Jerman kali ini – Ep.3 Rhein dan Keabadian Cinta

Berhulu dari Pegunungan Alpen di Swiss, lalu mengalir turun setelah melewati perbatasan negara Leichtenstein, Austria, kemudian mengular melalui kota-kota di Jerman (mulai dari Mainz, Bingen, Bonn, Cologne, Dusseldorf, Duisburg), lalu menembus masuk ke Perancis, dan akhirnya bermuara di tepi North Sea dekat Rotterdam, Belanda. Itulah perjalanan panjang dari aliran Sungai Rhein.

Melewati berbagai, membuatnya memiliki beberapa perbedaan dalam penulisan nama. Rhine (Perancis), Rhein (Jerman), Rijn (Belanda), dan Rhenus (nama lainnya). Sebutan yang paling populer adalah versi Perancisnya, Rhine. Nama sungai ini sebenarnya berasal dari kata ‘renos’ yang ’mengalir jauh’. Ya, sungai ini mengalir jauh membelah Eropa, yaitu sepanjang kira-kira 1.320 km.

Lalu apa menariknya Sungai itu selain panjang dan membelah beberapa negara?

**

Pagi ke-5 di Jerman, tetiba saya ingin belanja oleh-oleh dan sight-seeing melihat-lihat keindahan kota Köln (Cologne). Cukup dekat dari Bonn, hanya sekitar 1 jam perjalanan dengan kereta regional. Terlebih dahulu saya janjian dengan kenalan saya (Simon namanya) yang bekerja di kantor Maskapai Lufthansa di Koln untuk memandu saya berkeliling di sana. Sebenarnya agak ga enak, karena baru kenal 2 hari sudah mau minta tolong yang agak merepotkan. Tapi untungnya dia lagi libur dan bersedia.

TIba di Koln, keluar dari Hauptbahnhof (stasiun kereta utama) langsung di sambut oleh kemegahan Katedral Köln. Katedral gotik terbesar pada jamannya dan sekarang masih menjadi salah satu katedral terbesar di Eropa bagian utara. Saya sempat masuk ke dalamnya melihat-lihat karekter arsitekturnya yang menarik, sambil menunggu hujan reda. Oia, memang agak aneh cuaca hari ini, 3 hari awal terasa musim panasnya temperatur mencapai 37 derajat celcius, tapi hari ini dingin dan hujan.

Berlanjut ke tujuan utama saya ke Koln yaitu cari oleh-oleh. Berbeda dengan Bonn yang tergolong kota kecil dan hanya sedikit memiliki tempat perbelanjaan, Koln justru adalah kota belanja. Ada kawasan di Köln yang namanya Schildergasse, yang merupakan salah satu shoping street tersibuk di Eropa, konon katanya sampai 13.000 orang per jam yang melaluinya setiap hari (sumber wikipedia).
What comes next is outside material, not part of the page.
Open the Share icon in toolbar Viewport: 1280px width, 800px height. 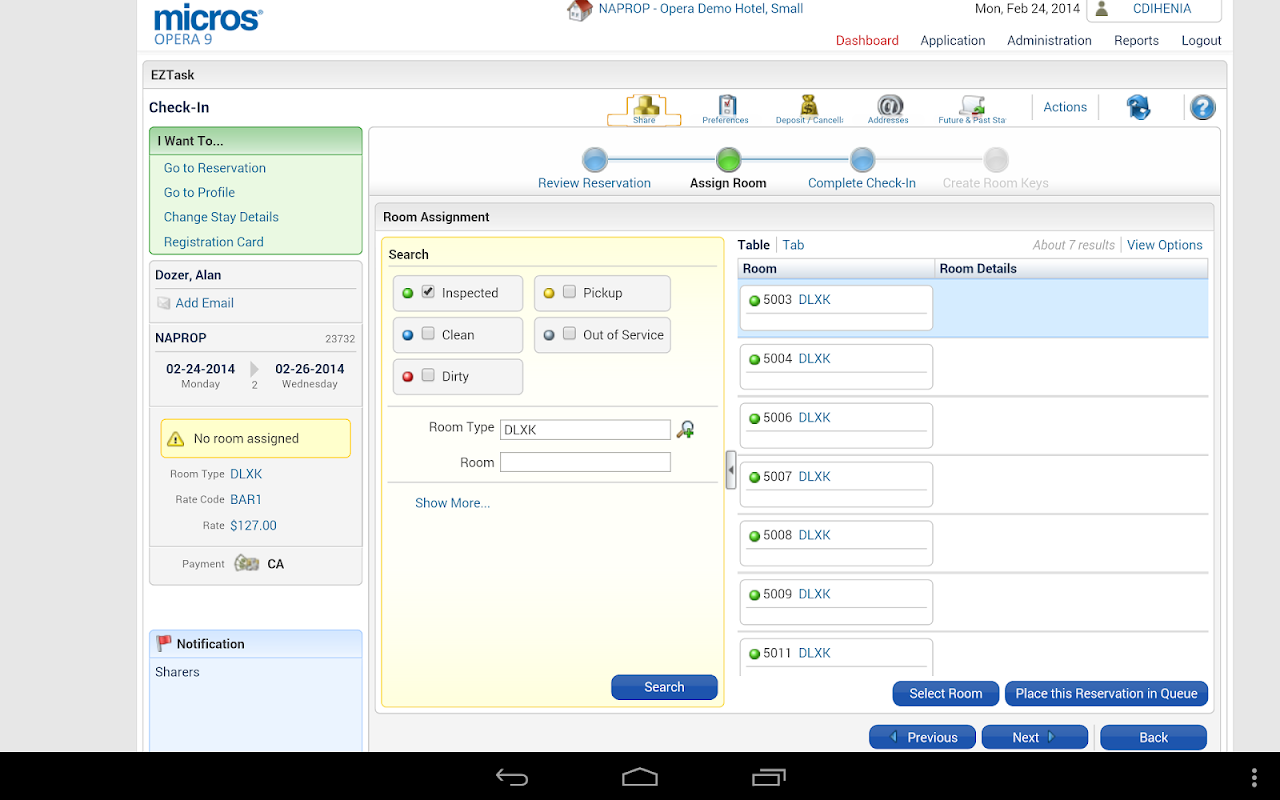point(644,109)
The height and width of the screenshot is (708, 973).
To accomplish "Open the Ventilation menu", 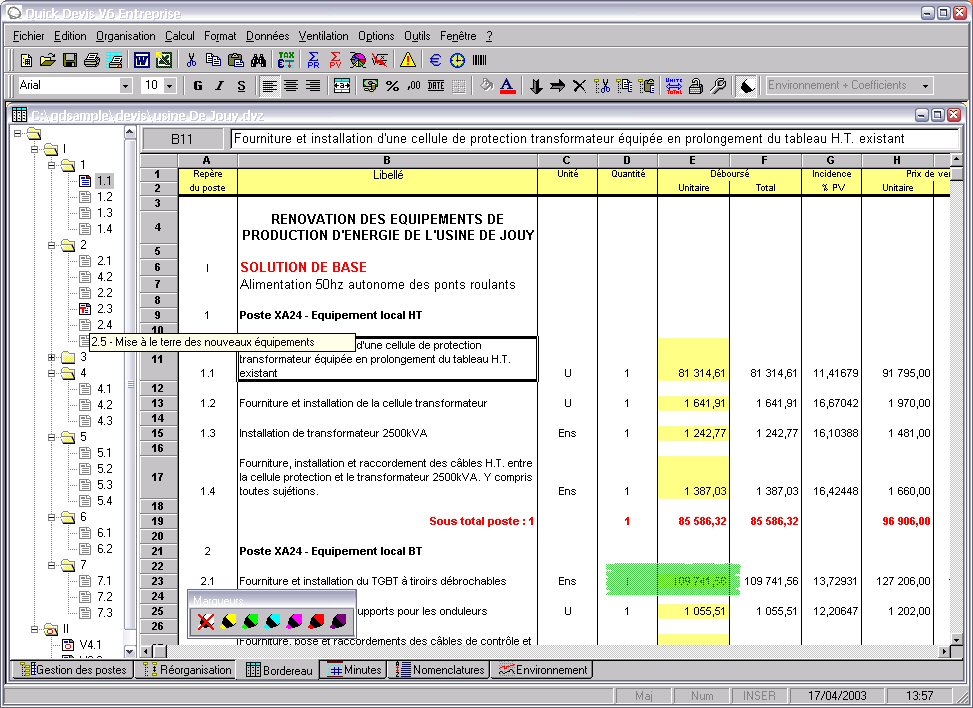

Mungkin seperti Kurfürstendamm di Berlin atau Cihampelas dan Braga di Bandung kali ya 🙂

Namun, untungnya kali saya kesitu cukup sepi, mungkin karena masih pagi dan habis hujan. Jadi bisa berbelanja oleh-oleh untuk istri dan keluarga dengan tenang, nyaman dan tuntas.

Nyari oleh-oleh pun tuntas dan kini perut yang mulai protes. Jadi saya dan kawan saya Simon cari makan siang. Kami makan Bebek Goreng dan Nasi di restoran Ni Hao. Walau restorannya kecil, katanya cukup terkenal dikalangan orang Indonesia dan Asia yang ada di Köln. Akhirnya setelah beberapa hari terakhir makan-makan yang hambar ala jerman dan tidak ketemu nasi, kini saya bisa makan lahap dengan nikmat lagi. Oia, Bebeknya itu satu ekor dan Nasinya satu bakul hahaha.. untuk dua orang sih.. 😀

Setelah perut kenyang dan urusan tuntas, ada beberapa tempat lagi yang katanya menarik di kunjugi. Namun yang paling menarik menurut saya adalah Jembatan Hohenzollern di tepian Sungai Rhein. Seperti yang sedikit saya pertanyakan pada awal tulisan ini, Menariknya dimana?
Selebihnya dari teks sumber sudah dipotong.